About the EBRD Literature Prize:
The EBRD Literature Prize is a project of the Bank’s Community Initiative, which provides a framework for the engagement of staff and the institution in philanthropic, social and cultural activities in the regions where the Bank works.
The prize is awarded to the best work of literary fiction translated from the original language into English and published by a UK publisher in the 12 months prior to 14 November 2018. Divided equally between author and translator, it champions the art of translation as well as a literary culture of extraordinary richness, depth and variety in the countries in the Bank’s region.
The first EBRD Literature Prize, won by the Turkish author Burhan Sönmez and his translator Ümit Husseinfor the novel Istanbul, Istanbul in April 2018, attracted a wealth of submissions and introduced readers to a wide range of literature from countries as diverse as Albania, Croatia, Morocco, Russia and Turkey.
About the EBRD:
The EBRD was set up in 1991 after the fall of the Berlin Wall to meet the challenge of an extraordinary moment in Europe’s history: the collapse of communism. It is a multilateral bank with almost 70 shareholders which promotes the development of the private sector and entrepreneurial initiatives in 38 countries and economies across three continents.
About the Judges:
Rosie Goldsmith (Chair of the Judging Panel) is an award-winning journalist specialising in arts and foreign affairs. In twenty years at the BBC, she travelled the world and presented several flagship programmes. Rosie is a linguist and has lived in Europe, Africa and the USA. Today she combines journalism with chairing and curating literary events and festivals for leading cultural organisations. Known as a champion of international literature, translation and language learning, she promotes them whenever she can. She is Founder and Director of the European Literature Network.

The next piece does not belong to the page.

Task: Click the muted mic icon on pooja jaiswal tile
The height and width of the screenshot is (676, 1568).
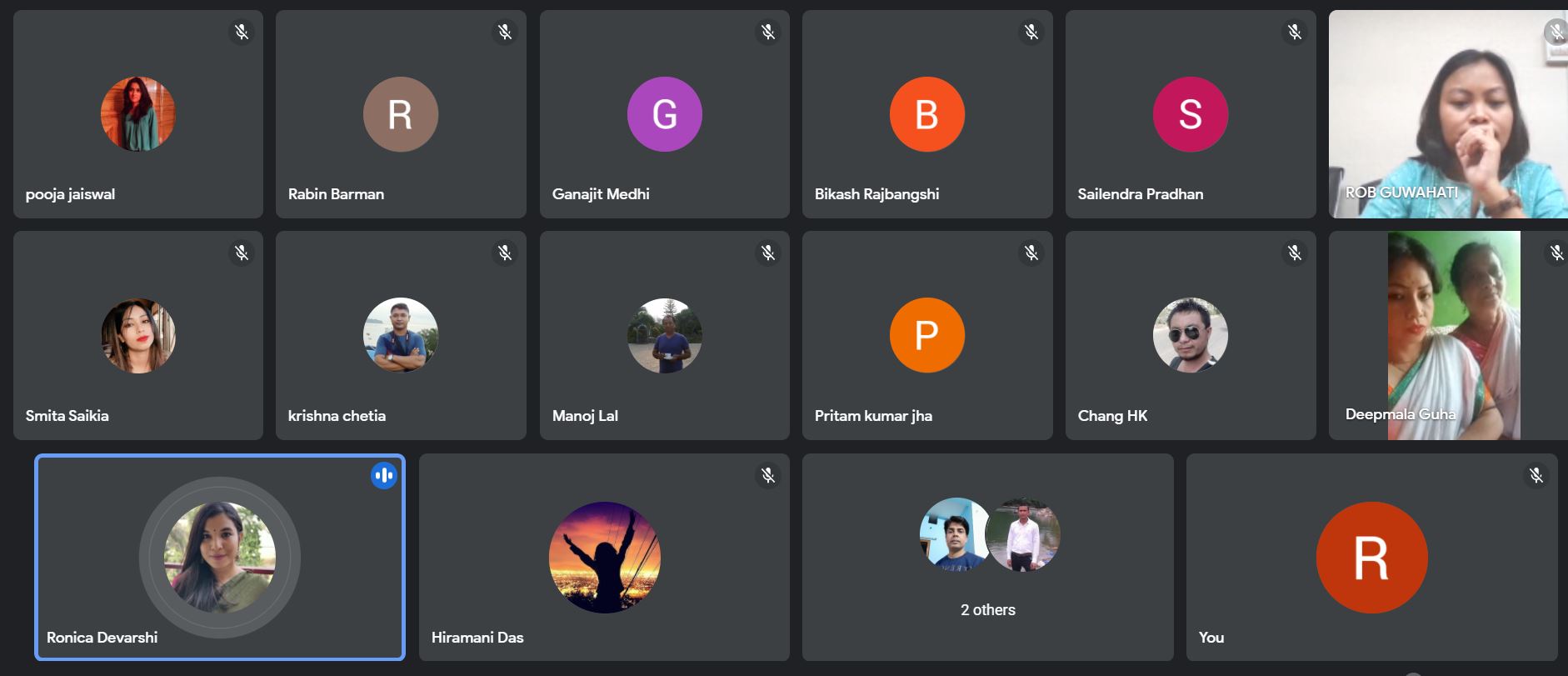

Gabriel Gbadamosi is a poet, playwright, and novelist. His London novel Vauxhall (2013) won the Tibor Jones Pageturner Prize and Best International Novel at the Sharjah Book Fair. He was AHRC Creative and Performing Arts Fellow at the Pinter Centre, Goldsmiths, a Judith E. Wilson Fellow for Creative Writing at Cambridge University and Royal Literary Fund Fellow at City & Guilds of London Art School. He was a presenter of the arts and ideas programme Night Waves on BBC Radio 3, a director of Wasafiri magazine for international contemporary writing. His first play Stop and Search recently ran at the Arcola Theatre, London. Visit his website.
Ted Hodgkinson is an editor, critic, writer and Head of Literature and Spoken Word at the Southbank Centre, where he oversees the seasonal literature programme, as well as the prestigious London Literature Festival. He has previously judged the BBC National Short Story Award (2016), the British Book Awards (Debut of the Year, 2016) and the Costa Book Awards (Poetry, 2012). He co-edited, with Icelandic author and poet Sjón, the first anthology of Nordic short stories in English, The Dark Blue Winter Overcoat and other stories from the North (Pushkin Press, 2017), to critical acclaim. In 2017 he was named in The Bookseller’s list of the 100 most influential people in publishing.
Samantha Schnee is the Founding Editor of Words Without Borders, dedicated to publishing the world's best literature translated into English. She previously worked for Andrew Wylie as his assistant, then for Francis Coppola, launching his literary magazine, Zoetrope: All-Story. Her most recent translation from Spanish, of Mexican author Carmen Boullosa's Texas: The Great Theft (Deep Vellum, 2014), was shortlisted for the PEN America Translation Prize and won the Typographical Era Translation Award. She currently serves as secretary of the American Literary Translators Association. She also chairs PEN America’s Heim Translation Grants jury and is a trustee of English PEN.